How does the brain instruct us to breathe ten times per minute? What controls this respiratory rhythm? How do neurons communicate and coordinate their activity? Understanding how the brain functions from a quantitative point-of-view is the domain of the neural engineer (a.k.a. neuroengineer).
Neural engineers are interested in understanding, interfacing with and manipulating the nervous system. Computational neuroscientists are creating computer models of neural systems down to the level of single neurons. Scientists are also exploring how neurons communicate with one another by taking recordings from actual neurons and having those recordings “interact” with recordings from other neurons. Using quantitative techniques, the nature of these communications are being measured and analyzed. One benefit of understanding this communication is to provide new ways to interface between neural tissue and manmade technologies. This is known as brain-machine interfacing.
The Bionic Arm
One of the most striking examples of neural engineering—specifically brain-machine interfaces—is the bionic arm. The DEKA Arm, for example, is currently in clinical trials at the VA. With hundreds of US soldiers coming home from Iraq and Afghanistan having had their arms amputated, the VA wanted to provide an artificial limb far more advanced than the basic hook used since World War II. DARPA (the Defense Advanced Research Projects Agency) challenged Segway inventor, Dean Kamen, to create an arm that would allow amputees to pick up a raisin or grape and know the difference without looking at it. The hand could be no larger than an average human hand and weigh no more than nine pounds.

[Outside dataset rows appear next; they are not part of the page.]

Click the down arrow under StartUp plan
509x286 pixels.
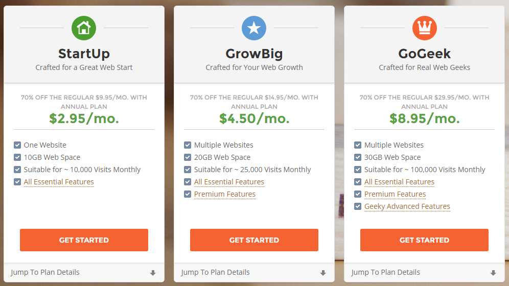(153, 273)
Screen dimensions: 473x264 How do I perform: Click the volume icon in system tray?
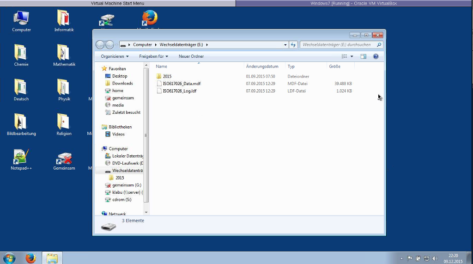[x=435, y=258]
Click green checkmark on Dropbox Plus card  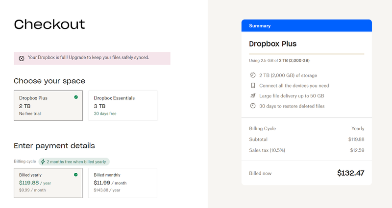pos(76,97)
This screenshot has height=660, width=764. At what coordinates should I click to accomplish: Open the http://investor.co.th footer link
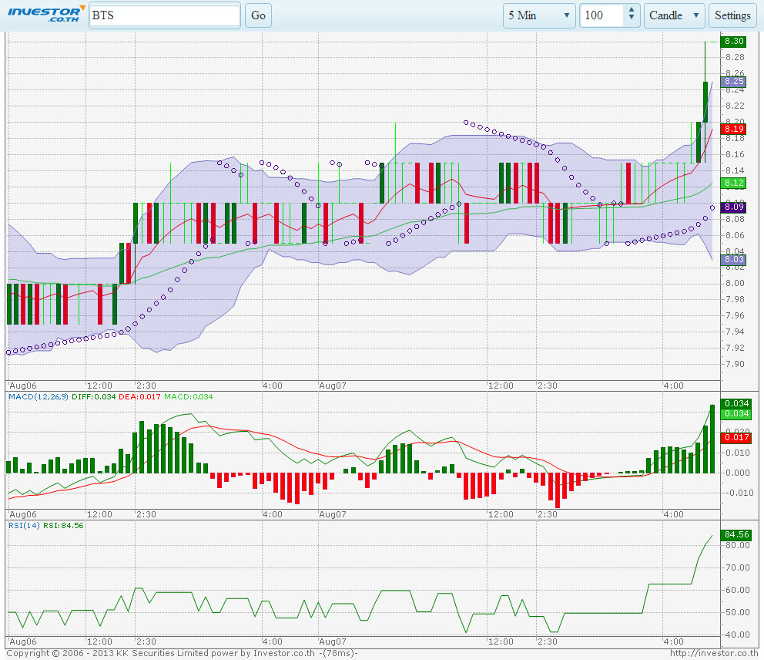pyautogui.click(x=714, y=654)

The DEKA Arm was developed by a team of over 300 scientists—comprised of engineers, neuroscientists and psychologists—from DARPA and Kamen’s DEKA Research and Development Corporation.
Control of the fully functioning hand is directed by a patient’s nervous system since the nerves that come from the spinal cord are still available in the shoulder. As an amputee simply thinks about moving their missing hand, the brain fires electrical impulses that are detected by electrodes in the prosthesis. So there is no real learning curve for the amputee. Additional control over the arm is generated by pressing buttons built into the patient’s shoes.

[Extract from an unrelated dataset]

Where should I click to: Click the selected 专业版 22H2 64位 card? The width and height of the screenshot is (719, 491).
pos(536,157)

Beyond control of the arm and hand, there was still the grape vs. raisin challenge to conquer. The resulting neural interface had to account for position, touch and pressure, with haptic perception (see Biorobotics) achieved using sensors that vibrate according to the intensity of the grip to provide cognitive feedback.
So the DEKA Arm both recognizes signals from the brain (efferent) and relays signals back to the brain (afferent).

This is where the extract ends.